7/10
Surprisingly funny, for a farce
13 January 2020
For a farce, this is actually quite entertaining - I'm not keen on broad humour, but this rarely goes over the top. Note that I say 'rarely' and certainly not 'never'!

The film opens with a vivid montage of London, with music winding out from a couple of down-at-heel players in a pub across street scenes, night life and even the river. Finally one of the characters we glimpse turns out to be our eventual protagonist -- a constable on 'point duty', guiding the traffic at a busy junction. But PC Mahoney has a sweetheart who is a lowly attendant at a nightclub, the Moonstone, and when she tips him off that there is an illegal gambling operation being operated above the club, he decides to take matters into his own hands and turn up to conduct an investigation in plain clothes in the hopes of getting promotion into the detective branch. Mahoney (who never loses his thick Irish brogue despite dressing up as a gentleman of means) is the most likeable and resourceful characterin the plot; Claude Hulbert plays silly-ass Aubrey, who is always eager to help but only ever seems to make things worse, and toothy Ralph Lynn plays Clifford Tope, who volunteers to pay off a blackmailer for the sake of a pretty stranger whose dancing appealed to him, but takes it into his head to try to confront the man instead, thus causing endless trouble.

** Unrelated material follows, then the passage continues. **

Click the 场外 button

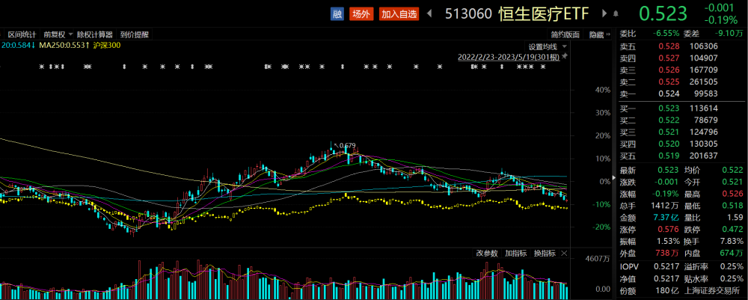point(361,13)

The romantic interest, such as it is, lies between Tope and night-club star Cora, although since he is cowardly and not particularly intelligent (his only success lies in hiding behind a curtain and bopping Mahoney's assailants over the head) it's not clear that she feels anything for him beyond misplaced gratitude. Mahoney and his Molly, despite getting little screen time together, are much more endearing as a couple.

There's the obligatory scene where someone loses his trousers, which actually makes sense in the context of the plot; there's a sub-plot of a villain behind the villain, which leads to some amusing scenes. (Please can I blackmail her? Please?) Most of the funny parts involve the resourceful Mahoney talking rings round the other characters; a character being intelligent is always much more entertaining than characters being stupid. Likewise C.V.France, as the brains behind the whole gambling operation, gets the best lines out of the various villains, especially in the scene where he is attempting to interrogate three semi-conscious toughs as to exactly what happened to them.

The lanky Norma Varden and diminutive Robertson Hare make a study in comic contrast as Aubrey's redoubtable aunt and uncle with an eye for the ladies respectively; Mary Brough is Cora's gruff and indignant dresser, who has to put up with a succession of men in and out of the dressing-room and her mistress' flat. The on-screen dancing isn't particularly impressive by Hollywood chorus line standards -- apart from anything else the girls have very little room to play with! -- but Al Bowlly puts in a cameo appearance as the night-club's crooner.

The final scene ends with the villains being marched off en masse, followed by our victorious protagonists, which leads to a slightly surreal ending where the night-club audience and people in the street start applauding and the whole cast pauses and fans out down the front steps, heroes and villains alike, in what you eventually realise is the equivalent of the original play's curtain call. Otherwise the show's stage origins are not obviously intrusive and -- for a farce that features people getting bopped over the head, trapped in doors, and making eyes at pretty maids -- it's often genuinely amusing. The BFI bills this film as one of the best of the Ben Travers screen adaptations, and I can believe it.